Spinach Ravioli with Roasted Red Pepper Sauce and Crispy Garlic Broccolini (with Grilled Chicken)

This is an example of a meal that Solin would create to include in your personalized meal plan.

Spinach Ravioli with Roasted Red Pepper Sauce and Crispy Garlic Broccolini (with Grilled Chicken)

YOUR SOLIN GENERATED RECIPE

Spinach Ravioli with Roasted Red Pepper Sauce and Crispy Garlic Broccolini (with Grilled Chicken)

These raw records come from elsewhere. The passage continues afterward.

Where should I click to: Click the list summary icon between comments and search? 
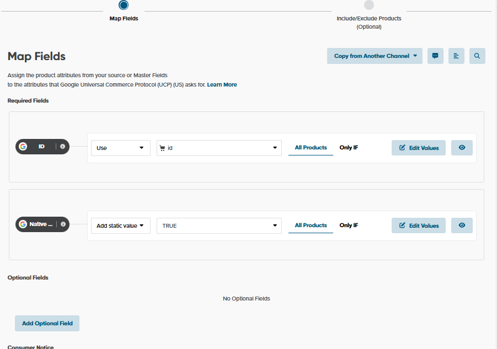(456, 56)
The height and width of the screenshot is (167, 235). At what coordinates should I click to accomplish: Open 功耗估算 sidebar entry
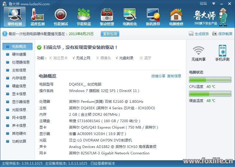pos(19,141)
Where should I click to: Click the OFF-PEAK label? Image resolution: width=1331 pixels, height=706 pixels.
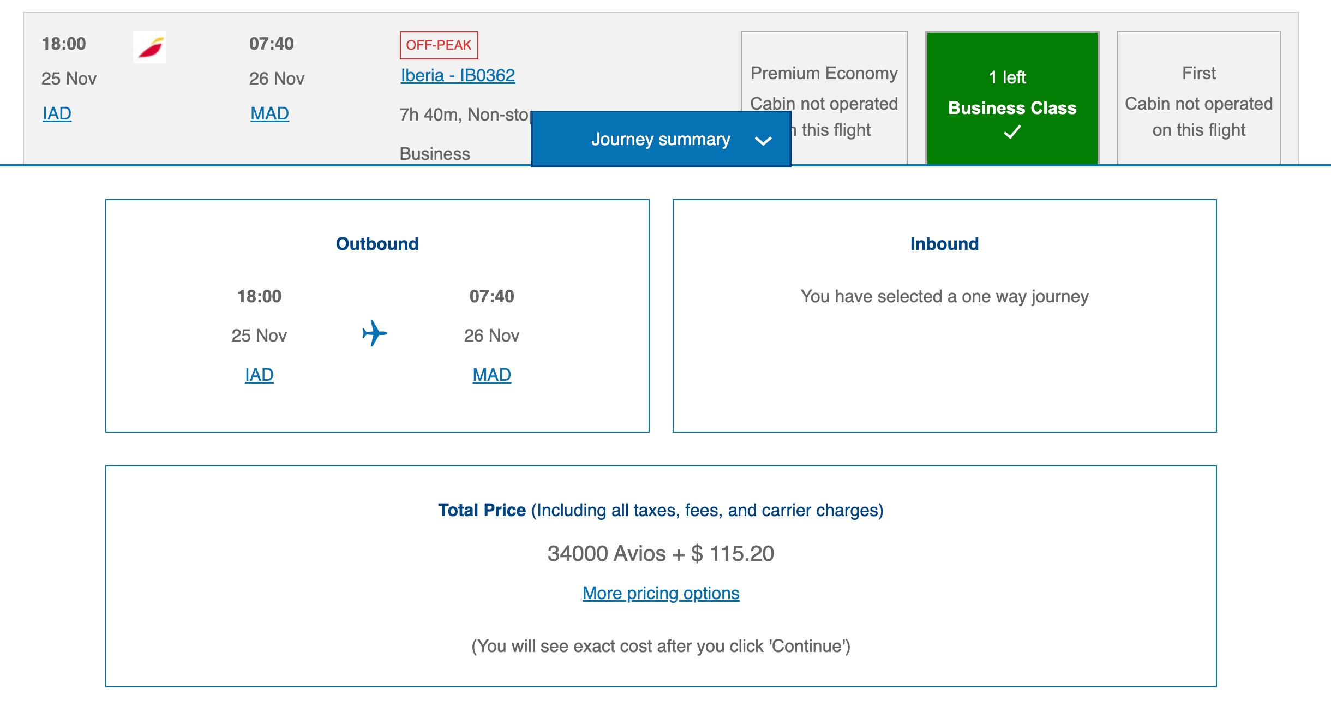[x=437, y=45]
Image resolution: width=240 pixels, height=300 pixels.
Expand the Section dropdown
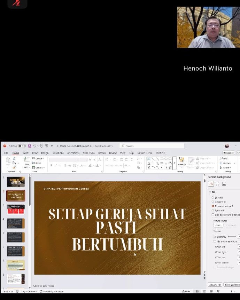(38, 168)
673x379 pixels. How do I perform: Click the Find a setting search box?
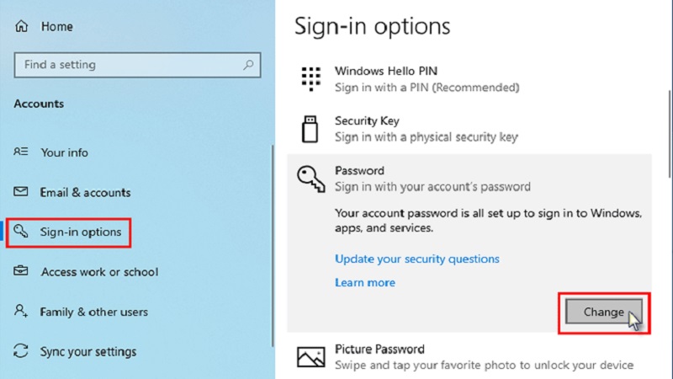tap(126, 64)
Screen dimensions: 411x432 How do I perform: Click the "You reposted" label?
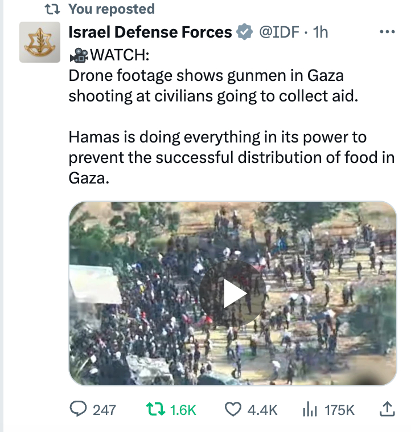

Enjoy a vibrant and balanced dish featuring tender spinach ravioli complemented by a smoky roasted red pepper sauce and crispy garlic-infused broccolini, accented by lean grilled chicken for an extra protein boost. The medley of flavors delivers a satisfying and wholesome meal that's as pleasing to the palate as it is aligned with your nutritional goals.

NUTRITION

578kcal
Protein
55.7g
Fat
17.9g
Carbs
55g

SERVINGS

1 serving

INGREDIENTS

0.75 cup Spinach Ravioli (cooked)

4 oz Grilled Chicken Breast

1 cup Red Bell Pepper (roasted for sauce)

1 cup Broccolini

0.33 cup low-fat Ricotta Cheese

1 tbsp Grated Parmesan Cheese

1 tsp Olive Oil

2 cloves Garlic

PREPARATION

  • 1

    Preheat your oven to 425°F. Toss the broccolini with olive oil and minced garlic, then spread on a baking sheet. Roast for 10-12 minutes until the edges are crispy.

  • 2

    Meanwhile, place the red bell pepper halves on a baking sheet, drizzle with a tiny bit of olive oil, and roast until the skin blisters (about 15 minutes). Once cool, peel and blend with a pinch of salt to create the red pepper sauce.

  • 3

    Prepare the spinach ravioli according to package directions until al dente. Plate 0.75 cup of cooked ravioli.

  • 4

    Thinly slice the grilled chicken breast and warm if desired, then arrange on top of or beside the ravioli.

  • 5

    Drizzle the roasted red pepper sauce over the ravioli and chicken.

  • 6

    Top with a dollop of low-fat ricotta and a sprinkle of grated Parmesan cheese. Serve alongside the crispy garlic broccolini.